# Old time country music legends and stars



## Victor (Jan 10, 2018)

I was watching DVDs of old time country music stars reuniting as seniors in their 60s to 80s
like Little Jimmy Dickens, Kitty Wells, Bill Anderson, Roy Clark and others. 
and it is a shame that so many have passed away. Dickens last year.
Clark and Anderson are still around. Wells was the first female country star now gone.
And their traditionalist style is history. Radio stations won't play it.
Except it is on YouTube and Amazon. I am so impressed with their meaningful
singing style--and self-deprecating humor.
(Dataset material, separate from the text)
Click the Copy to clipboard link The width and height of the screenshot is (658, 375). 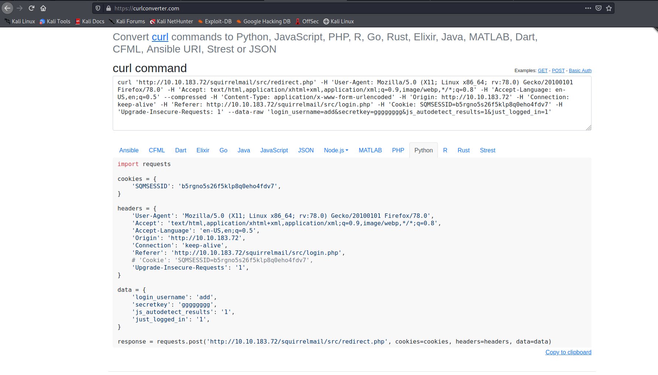pyautogui.click(x=568, y=352)
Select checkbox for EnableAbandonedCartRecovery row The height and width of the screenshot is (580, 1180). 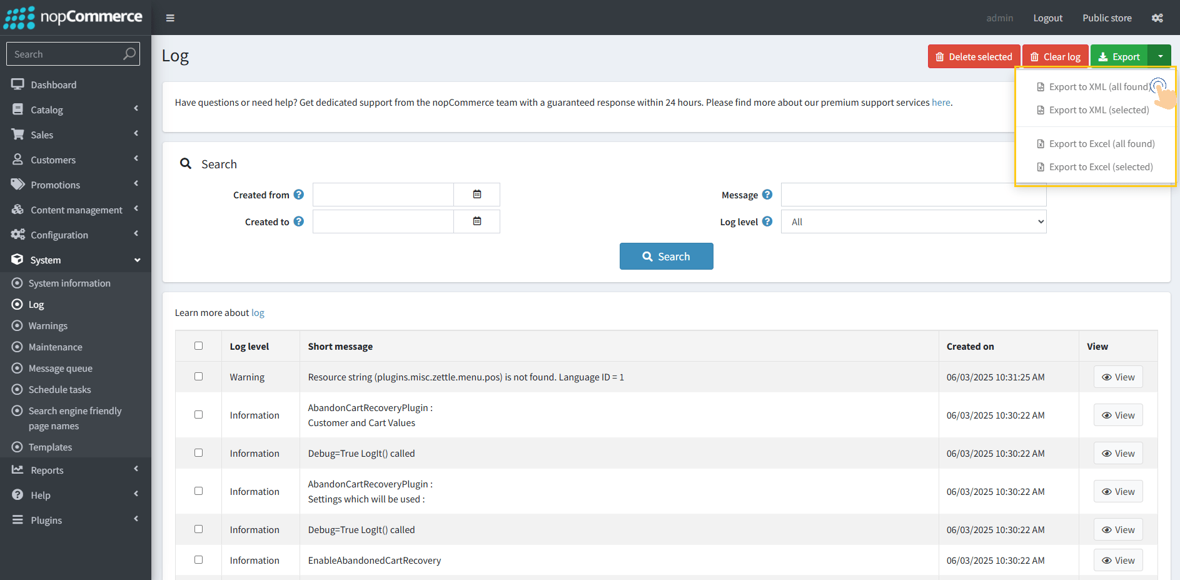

By appearance alone, you would never guess
that they were once recording stars.


Days Gone By...


----------



## Pappy (Jan 10, 2018)

Sirius radio station #59 pays this type of music. The real old stuff Victor like we both like. Today’s country isn’t country music anymore. Sad....


----------



## Ruth n Jersey (Jan 10, 2018)

Old country is all I really listen to. My Son took the time to put all my albums on Cd's for me. I loved Hank Williams, Patsy Cline and so many others. The hubby and I went to Nashville in the early 70's, we were able to see a show in the old Rymon Auditorium. Hank Snow was there, Skeeter Davis, Roy Acuff and of course Minnie Pearl.. A couple of years after that we went to Fan Fair in Nashville which was something new they were trying. The stars preformed and after we were able to talk to them. I remember Sony James as being a true  southern gentlemen and gave everyone his undivided attention. We never went back after that because it has changed so much and people our age who did go were so disappointed.


----------



## AZ Jim (Jan 10, 2018)

I too grew up on down home REAL country music. Fiddles, steel guitars, honest lyrics.  Where did it go?  Don't look at me, look no further than the greed of Nashville producers who weren't satisfied with just us hicks at heart, they wanted more...more money so the killed the music we are talking about.  This song by Alan Jackson and George Strait tells us what happened.


----------



## MarkinPhx (Jan 10, 2018)

This was one of my dad's favorites so I heard a lot of their music when I was growing up. I thought it was corny at the time but I am grateful now that I was exposed to it.


----------



## Ken N Tx (Jan 10, 2018)

I sometimes have Alexa play 50's country..


----------



## Pappy (Jan 10, 2018)

This is the artist and song that introduced me in country music back in 1949.


----------



## Aunt Bea (Jan 10, 2018)

Here is an old tune about WWII.


----------



## Pappy (Jan 11, 2018)




----------



## Victor (Jan 11, 2018)

Many years ago, in Chicago country fest, I heard and met Bob Will's band (what is left of it)
and got autographs--but it was scribbled. They would not do an encore!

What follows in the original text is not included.